Funnily enough, a few years earlier my father had an exhibition on Star Trekthat was opened by Mr ‘Scotty’ Scott himself, James Doohan (as well as the lady who played Deeanna Troy in The Next Generation). Mr Doohan could not have been more polite, gracious and kind. A really lovely man, a proper gentleman. Funny too.
To put Mr Daniels’ behaviour into perspective, my father has met and worked with a lot of famous people over the years, from Joni Mitchell and Sean Connery to ex-British Prime Ministers Tony Blair and Gordon Brown, the Princess Royal Princess Anne (who according to his colleagues was quite taken with him), Her Majesty the Queen (who’s regularly drafted in to open things) and the Dalai Lama. He says that without a doubt the most difficult and obnoxious person he ever had to deal with was Anthony Daniels.
4. Lauren Hutton:
I grew up in NYC (Manhattan), so I saw and met and hung out with a lot of famous people. But the worst was LAUREN HUTTON. She was a model / wannabe actress. I was working at a Godiva store that had a small cafe with cake and ice cream. My dad had a crush on her, so I was extra nice. I don’t ask for autographs, but I figured as she was done I’d ask for my dad.
She ordered a hot chocolate. Easy, right? I made it and brought it to her table. Not good enough — she wanted it literally boiling when I put it down. I smiled, apologized, heated it and brought it back with heat bubbles on top.
Again, not good enough. I boiled the damn thing until it literally burned my hand boiling over and finally, FINALLY, it was ok.
I took care of my 2nd degree burn until I had to ring her up (she had to wait a while for the hot chocolate to cool before drinking it, which drove me nuts. Why did she need it brought boiling only to wait while it cooled? This was long before cellphones and she didn’t have a book, simply stared out the window).
I don’t remember the exact amount, but she had me break a hundred dollar bill and there were coins, a few singles, and a five, plus some twenties. She dropped the coins on my burned hand and left. I wanted to punch her by that point.
So, instead of her autograph, I had a burn on my hand which, over 20 years later, is faded but still there. Thanks, LAUREN HUTTON.
5. Ron Perlman:
The first movie I ever saw Ron Perlman in was his role as Hellboy.
I absolutely loved that movie and thought Ron was the shit.
One day, my parents and I were taking a vacation, and we decided to spend the day at Santa Monica pier in Los Angeles. What to our surprise, we were in one of the parking lots, getting ready to go to the pier, when my dad spies Mr. Perlman standing next to a car.
My dad was also a huge fan of Ron, and decided he would brave a confrontation to ask for a simple picture and maybe an autograph from him.
As my dad approached, Mr. Perlman’s face screwed up into a powerful scowl, eyeballing my dad as he snaked past a few cars. My dad approached Mr. Perlman and asked him for his autograph.

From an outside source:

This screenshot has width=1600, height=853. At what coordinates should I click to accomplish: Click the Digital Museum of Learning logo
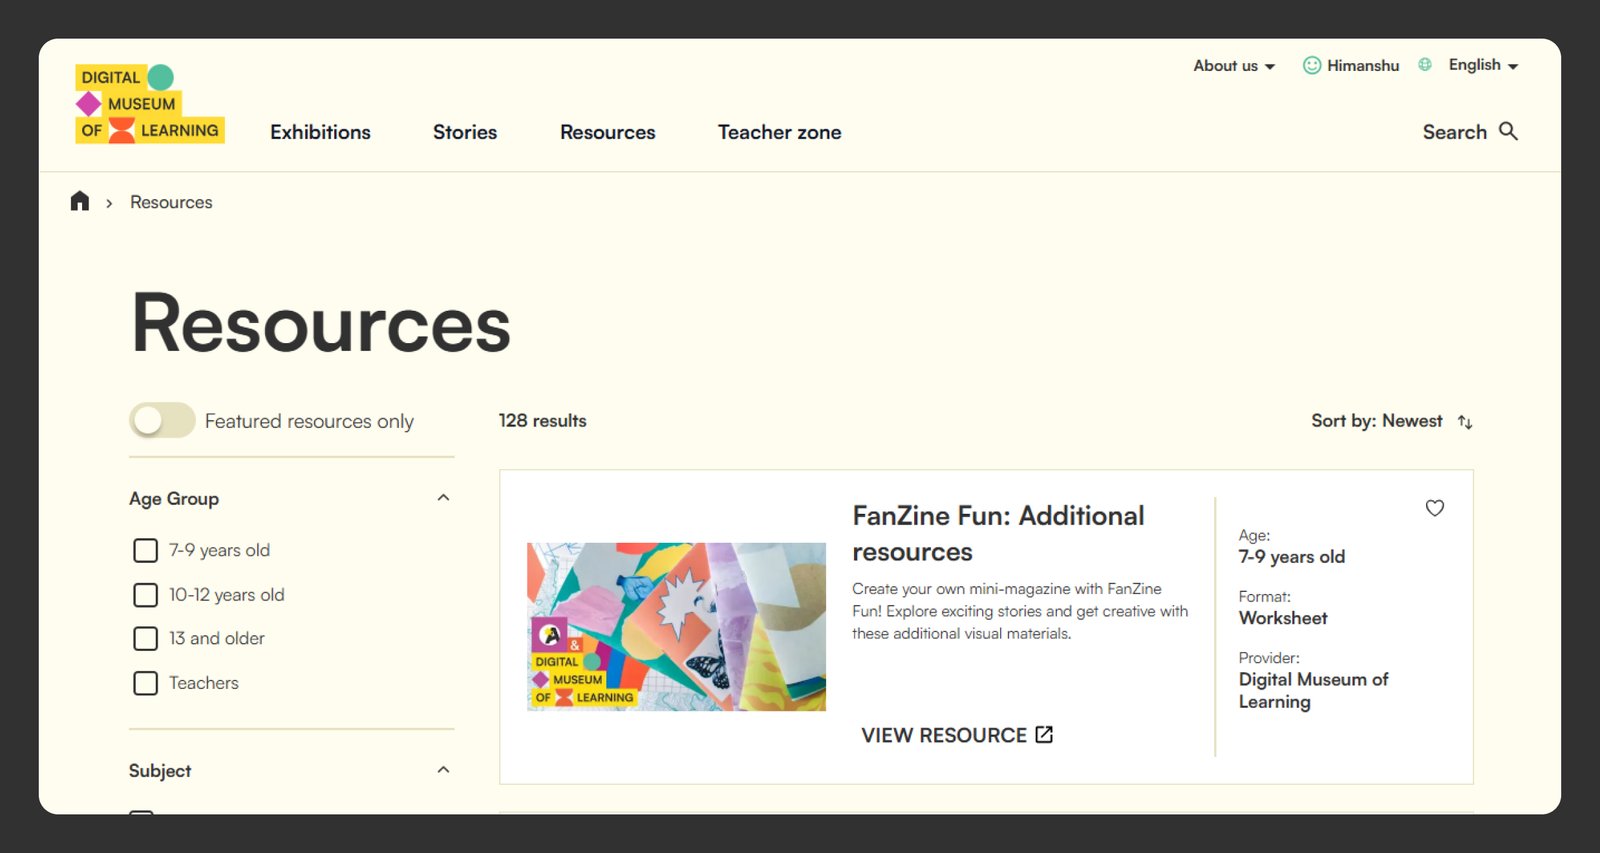point(150,105)
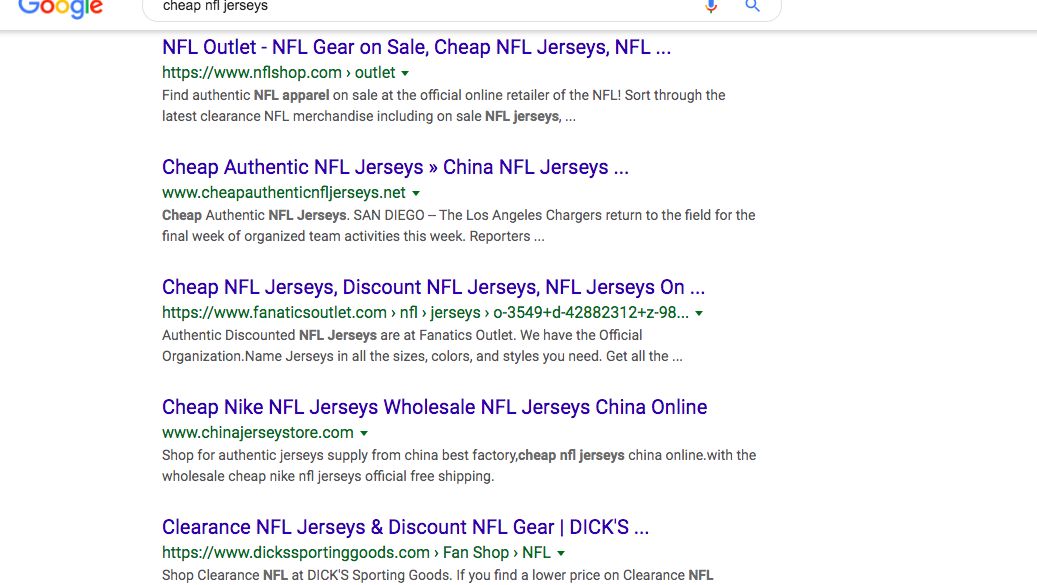The width and height of the screenshot is (1037, 585).
Task: Click the dickssportinggoods.com Fan Shop URL
Action: pyautogui.click(x=356, y=552)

Mr. Perlman simply lowered his shades to look my dad right in the eye and said two simple words:
That was it. He then turned around and went back to doing whatever it was he was doing before my dad approached.
Now, I get that celebrities are often hassled, berated, and approached by fans all the time for photos and autographs and what have you, and this can get tiresome and irritating; I get it. But it’s also kind of something you generally have to expect from being a celebrity.
But that does not call for rudeness. A simple “Hey, I’m sorry, but not now, I’m kind of busy” would have sufficed.
This guy was huge to me and my dad. We both loved him for the roles he played, we thought he was a fantastic actor.
Now I guess we know why most of his characters are jack-asses. Because he himself is one.